The pipe smoke hung heavily over his small table, like a little cloud. He squinted and studied the slowly drifting and changing shapes of the little clouds of smoke, and the little field of green below and beyond them, which was, the felt of the old pool table in the center of the room.
He tried to burn the memory of the scene into his mind before taking his grubby glass and draining the last of the absinthe...
He rose unsteadily, the guilt of spending his brother's money hanging heavily in his mind. His mind reeled, trying to register the bitter tang of the wormwood. He swayed once or twice before setting the glass down.
He took a few unsure steps, got his sea legs, and staggered out of that place.The cobblestone street outside was empty, yet dark and windy.
The shoe cobbler's nails in the soles of his cheap boots were wearing through, so that lately, he had to try to curl his toes and raise the soles of his feet as he walked, so as to try to keep the nails from piercing him. As you can imagine, staggering along, curling his toes and raising his soles, he made quite the sight.

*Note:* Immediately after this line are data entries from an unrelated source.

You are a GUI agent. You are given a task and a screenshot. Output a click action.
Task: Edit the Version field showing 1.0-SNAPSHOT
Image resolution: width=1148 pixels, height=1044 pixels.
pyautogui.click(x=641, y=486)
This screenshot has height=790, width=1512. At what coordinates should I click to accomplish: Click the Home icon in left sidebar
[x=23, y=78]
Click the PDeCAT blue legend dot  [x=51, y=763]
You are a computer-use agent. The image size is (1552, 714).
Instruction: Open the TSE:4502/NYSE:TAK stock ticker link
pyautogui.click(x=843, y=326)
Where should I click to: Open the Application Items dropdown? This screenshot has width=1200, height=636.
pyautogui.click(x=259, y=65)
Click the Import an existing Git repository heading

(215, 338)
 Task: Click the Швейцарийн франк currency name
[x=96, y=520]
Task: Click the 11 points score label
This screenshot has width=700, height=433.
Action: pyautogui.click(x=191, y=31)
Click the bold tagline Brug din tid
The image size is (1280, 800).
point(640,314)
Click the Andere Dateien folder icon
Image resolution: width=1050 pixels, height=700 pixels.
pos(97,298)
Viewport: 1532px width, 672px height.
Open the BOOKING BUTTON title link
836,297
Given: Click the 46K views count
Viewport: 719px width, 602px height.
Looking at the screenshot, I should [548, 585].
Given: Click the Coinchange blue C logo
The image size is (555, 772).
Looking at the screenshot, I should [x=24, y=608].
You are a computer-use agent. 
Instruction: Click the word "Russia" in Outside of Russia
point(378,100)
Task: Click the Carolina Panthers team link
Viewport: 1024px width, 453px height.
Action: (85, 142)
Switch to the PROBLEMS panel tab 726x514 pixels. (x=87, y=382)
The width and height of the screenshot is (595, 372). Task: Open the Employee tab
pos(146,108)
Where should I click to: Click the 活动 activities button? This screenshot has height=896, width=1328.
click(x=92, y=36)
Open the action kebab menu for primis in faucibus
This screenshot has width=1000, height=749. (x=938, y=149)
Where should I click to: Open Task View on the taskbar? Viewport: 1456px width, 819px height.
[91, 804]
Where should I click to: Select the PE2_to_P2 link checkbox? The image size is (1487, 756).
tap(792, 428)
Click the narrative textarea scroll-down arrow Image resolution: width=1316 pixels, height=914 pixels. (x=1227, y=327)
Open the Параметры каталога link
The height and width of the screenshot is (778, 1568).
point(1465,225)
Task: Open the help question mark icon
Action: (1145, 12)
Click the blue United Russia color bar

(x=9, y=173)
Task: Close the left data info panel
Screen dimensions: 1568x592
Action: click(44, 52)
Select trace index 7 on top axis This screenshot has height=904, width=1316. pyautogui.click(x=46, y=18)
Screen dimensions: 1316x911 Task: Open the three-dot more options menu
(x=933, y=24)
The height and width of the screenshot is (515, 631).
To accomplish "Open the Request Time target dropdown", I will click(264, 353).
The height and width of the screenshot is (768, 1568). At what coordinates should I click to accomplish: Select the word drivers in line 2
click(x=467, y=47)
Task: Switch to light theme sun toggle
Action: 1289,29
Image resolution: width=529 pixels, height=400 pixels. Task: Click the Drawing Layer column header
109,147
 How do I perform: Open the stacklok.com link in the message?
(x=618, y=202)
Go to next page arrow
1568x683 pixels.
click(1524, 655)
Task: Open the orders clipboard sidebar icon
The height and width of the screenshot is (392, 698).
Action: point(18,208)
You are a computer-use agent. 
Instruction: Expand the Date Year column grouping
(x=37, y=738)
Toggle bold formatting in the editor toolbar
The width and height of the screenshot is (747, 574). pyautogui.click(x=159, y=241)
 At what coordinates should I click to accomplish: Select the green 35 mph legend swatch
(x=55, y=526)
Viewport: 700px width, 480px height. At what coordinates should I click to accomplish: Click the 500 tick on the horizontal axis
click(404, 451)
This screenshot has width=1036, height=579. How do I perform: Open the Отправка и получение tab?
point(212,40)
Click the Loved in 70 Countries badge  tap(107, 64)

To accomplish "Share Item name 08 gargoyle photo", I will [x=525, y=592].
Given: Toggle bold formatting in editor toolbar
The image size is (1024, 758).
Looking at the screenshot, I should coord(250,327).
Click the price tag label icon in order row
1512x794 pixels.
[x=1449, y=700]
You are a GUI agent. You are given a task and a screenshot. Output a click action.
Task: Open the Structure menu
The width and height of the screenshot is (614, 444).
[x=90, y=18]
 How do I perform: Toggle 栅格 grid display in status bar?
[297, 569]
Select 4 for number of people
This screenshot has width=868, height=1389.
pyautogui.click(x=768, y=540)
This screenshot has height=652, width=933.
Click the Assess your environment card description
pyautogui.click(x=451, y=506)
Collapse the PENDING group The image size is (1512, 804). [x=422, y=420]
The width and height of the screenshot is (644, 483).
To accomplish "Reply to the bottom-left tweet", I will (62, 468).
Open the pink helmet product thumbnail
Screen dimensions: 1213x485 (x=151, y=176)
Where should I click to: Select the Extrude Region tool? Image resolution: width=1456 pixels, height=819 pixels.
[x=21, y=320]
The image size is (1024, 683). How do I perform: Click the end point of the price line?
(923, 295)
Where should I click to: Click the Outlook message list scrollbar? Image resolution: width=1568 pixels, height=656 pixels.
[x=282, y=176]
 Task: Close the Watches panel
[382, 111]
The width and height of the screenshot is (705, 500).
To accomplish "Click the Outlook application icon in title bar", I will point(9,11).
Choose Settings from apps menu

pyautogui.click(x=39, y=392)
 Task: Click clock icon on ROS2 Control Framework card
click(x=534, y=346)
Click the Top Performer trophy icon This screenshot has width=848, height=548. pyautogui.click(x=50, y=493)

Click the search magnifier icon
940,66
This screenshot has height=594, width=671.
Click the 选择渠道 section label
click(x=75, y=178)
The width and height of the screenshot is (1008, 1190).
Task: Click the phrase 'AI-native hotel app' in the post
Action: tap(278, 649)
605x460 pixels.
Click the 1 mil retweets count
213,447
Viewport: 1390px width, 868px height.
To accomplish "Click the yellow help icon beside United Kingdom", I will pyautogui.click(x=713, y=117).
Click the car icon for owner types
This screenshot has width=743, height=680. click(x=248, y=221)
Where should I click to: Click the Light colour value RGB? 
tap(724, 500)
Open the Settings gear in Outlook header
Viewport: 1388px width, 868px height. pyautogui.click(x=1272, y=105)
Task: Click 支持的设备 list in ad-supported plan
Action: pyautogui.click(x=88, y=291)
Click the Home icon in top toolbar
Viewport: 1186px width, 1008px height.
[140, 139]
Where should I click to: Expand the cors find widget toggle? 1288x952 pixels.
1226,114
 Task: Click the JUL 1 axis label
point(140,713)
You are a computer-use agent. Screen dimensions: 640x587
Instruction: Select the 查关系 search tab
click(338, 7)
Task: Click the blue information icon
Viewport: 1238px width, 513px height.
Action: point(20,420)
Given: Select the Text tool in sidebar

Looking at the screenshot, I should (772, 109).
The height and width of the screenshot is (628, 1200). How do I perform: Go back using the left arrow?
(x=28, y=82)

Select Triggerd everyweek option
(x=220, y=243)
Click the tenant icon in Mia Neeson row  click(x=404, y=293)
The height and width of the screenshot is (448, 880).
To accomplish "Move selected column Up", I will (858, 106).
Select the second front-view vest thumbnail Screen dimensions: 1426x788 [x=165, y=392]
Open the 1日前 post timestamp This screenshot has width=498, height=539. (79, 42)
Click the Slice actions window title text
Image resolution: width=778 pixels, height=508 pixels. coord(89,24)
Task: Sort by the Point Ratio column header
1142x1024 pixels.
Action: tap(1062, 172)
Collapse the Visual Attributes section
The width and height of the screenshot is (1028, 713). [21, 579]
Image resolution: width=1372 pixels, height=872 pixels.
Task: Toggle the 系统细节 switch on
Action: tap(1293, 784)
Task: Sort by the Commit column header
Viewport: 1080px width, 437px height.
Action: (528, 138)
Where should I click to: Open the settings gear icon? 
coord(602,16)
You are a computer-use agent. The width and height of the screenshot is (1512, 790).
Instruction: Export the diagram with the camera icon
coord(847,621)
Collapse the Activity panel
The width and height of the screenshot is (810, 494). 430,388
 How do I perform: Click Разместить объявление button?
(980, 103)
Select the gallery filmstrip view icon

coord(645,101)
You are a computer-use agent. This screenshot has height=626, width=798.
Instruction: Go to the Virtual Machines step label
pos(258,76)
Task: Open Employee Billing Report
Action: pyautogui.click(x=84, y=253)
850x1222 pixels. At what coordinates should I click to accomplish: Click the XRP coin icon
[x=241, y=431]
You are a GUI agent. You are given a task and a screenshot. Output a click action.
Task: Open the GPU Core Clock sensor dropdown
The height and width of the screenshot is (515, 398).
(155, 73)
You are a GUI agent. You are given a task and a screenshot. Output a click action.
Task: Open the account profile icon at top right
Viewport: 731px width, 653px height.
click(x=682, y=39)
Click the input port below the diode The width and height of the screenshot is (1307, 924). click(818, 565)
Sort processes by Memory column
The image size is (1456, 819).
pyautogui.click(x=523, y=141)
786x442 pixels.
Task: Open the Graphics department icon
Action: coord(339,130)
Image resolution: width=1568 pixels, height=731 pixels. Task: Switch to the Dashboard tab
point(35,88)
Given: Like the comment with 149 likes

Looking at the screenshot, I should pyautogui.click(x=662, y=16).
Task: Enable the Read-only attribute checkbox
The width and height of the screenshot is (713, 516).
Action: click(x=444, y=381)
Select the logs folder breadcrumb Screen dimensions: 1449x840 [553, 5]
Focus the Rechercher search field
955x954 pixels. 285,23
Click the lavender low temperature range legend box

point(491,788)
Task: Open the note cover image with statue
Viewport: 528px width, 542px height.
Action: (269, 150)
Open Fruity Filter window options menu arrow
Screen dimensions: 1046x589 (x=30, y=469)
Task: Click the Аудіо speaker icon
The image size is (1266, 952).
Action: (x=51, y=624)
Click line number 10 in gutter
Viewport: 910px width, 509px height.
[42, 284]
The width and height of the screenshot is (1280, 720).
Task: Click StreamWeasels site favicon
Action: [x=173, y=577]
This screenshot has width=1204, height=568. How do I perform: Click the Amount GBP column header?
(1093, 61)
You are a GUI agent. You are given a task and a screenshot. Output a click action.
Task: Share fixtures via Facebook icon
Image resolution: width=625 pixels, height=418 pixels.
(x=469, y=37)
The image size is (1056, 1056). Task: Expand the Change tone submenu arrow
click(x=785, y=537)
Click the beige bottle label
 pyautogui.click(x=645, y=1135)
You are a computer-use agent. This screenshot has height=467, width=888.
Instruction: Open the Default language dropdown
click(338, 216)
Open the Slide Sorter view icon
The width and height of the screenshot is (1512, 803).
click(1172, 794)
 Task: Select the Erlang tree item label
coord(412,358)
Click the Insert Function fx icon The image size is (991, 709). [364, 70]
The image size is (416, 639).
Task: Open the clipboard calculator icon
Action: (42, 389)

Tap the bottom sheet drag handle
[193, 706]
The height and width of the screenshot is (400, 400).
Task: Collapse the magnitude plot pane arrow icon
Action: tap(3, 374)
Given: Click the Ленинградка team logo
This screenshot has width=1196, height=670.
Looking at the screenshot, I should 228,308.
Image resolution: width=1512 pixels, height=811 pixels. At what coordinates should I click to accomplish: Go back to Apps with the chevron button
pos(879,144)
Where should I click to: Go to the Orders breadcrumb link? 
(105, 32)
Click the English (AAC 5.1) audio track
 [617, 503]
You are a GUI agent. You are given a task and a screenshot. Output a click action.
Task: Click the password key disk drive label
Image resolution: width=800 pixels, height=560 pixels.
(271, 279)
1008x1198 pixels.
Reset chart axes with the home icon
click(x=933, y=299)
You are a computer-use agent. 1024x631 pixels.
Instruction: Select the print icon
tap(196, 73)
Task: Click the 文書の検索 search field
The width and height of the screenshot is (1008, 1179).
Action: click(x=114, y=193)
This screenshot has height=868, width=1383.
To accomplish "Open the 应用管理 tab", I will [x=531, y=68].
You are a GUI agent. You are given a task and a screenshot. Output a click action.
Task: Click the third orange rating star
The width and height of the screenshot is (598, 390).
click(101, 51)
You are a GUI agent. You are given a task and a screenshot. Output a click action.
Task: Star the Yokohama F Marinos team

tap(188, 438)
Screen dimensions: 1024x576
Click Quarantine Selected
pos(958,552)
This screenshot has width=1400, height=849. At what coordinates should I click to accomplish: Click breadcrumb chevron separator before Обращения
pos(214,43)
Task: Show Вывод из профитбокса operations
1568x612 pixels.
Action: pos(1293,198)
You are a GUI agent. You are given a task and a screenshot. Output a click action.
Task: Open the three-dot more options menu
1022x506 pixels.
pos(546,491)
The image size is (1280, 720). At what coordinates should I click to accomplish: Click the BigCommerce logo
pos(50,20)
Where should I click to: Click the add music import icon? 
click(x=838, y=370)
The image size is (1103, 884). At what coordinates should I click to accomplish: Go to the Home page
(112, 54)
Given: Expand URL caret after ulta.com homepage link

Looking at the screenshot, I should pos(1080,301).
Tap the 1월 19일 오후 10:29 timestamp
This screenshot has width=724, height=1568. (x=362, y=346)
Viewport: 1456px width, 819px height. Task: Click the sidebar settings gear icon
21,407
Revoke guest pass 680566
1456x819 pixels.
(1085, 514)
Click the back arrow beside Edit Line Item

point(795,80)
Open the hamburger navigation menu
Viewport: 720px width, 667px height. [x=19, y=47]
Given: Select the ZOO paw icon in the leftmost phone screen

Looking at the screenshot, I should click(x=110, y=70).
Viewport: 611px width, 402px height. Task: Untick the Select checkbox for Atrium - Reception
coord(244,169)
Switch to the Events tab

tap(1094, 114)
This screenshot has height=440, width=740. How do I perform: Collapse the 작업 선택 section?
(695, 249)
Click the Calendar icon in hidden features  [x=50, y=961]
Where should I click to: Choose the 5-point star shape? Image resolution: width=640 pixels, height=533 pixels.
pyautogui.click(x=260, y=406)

Yet he was alone, and so, no one saw the moment, while the January mistral pushed against him.
He pulled his poor coat tightly to him with one hand, and held his hat with the other. Far from home, he had come from the cold north, yet he shivered.
The south of France was cold indeed...
He arrived at the little yellow house and let himself in through the unlocked front door. Barely inside, the mistral still gusting, he didn't bother to turn and face the wind, but instead, leaned backwards against the old oaken door, and as it slammed shut, the silence of the house was immediate and repressive, yet still, and noisily, the mistral outside howled.
He was aware of a strange gladness as he leaned against that door, there in the dark, and found it wonderful and ironic how gladness can come into one's heart even in the midst of lonliness and silence.
He was home.
It wasn't much, but it was his home...
He slowly leaned forward and made his way up the stairs in the dark, drunk, and barely able to see anything in the dim light, but he moved with the practiced steps of a blind man, and made his way, slowly and surely, to the top of the stairs and to the small table in his little bedroom. Swaying like a buoy, he poured himself another drink in the dark, using the same unwashed glass he'd used earlier. Carefully setting the bottle on the table, swaying like a man at sea, he took a drink, then sat down tiredly on the edge of his bed.
The room, the whole house, smelled strongly of linseed oil and turpentine. Paintings and drawings, brushes and tubes of paint; an old paintbox with tubes of paint, all beside his thoughts, were all that he had now;
The yellow house in the south of France...
He listened to the mistral rage outside.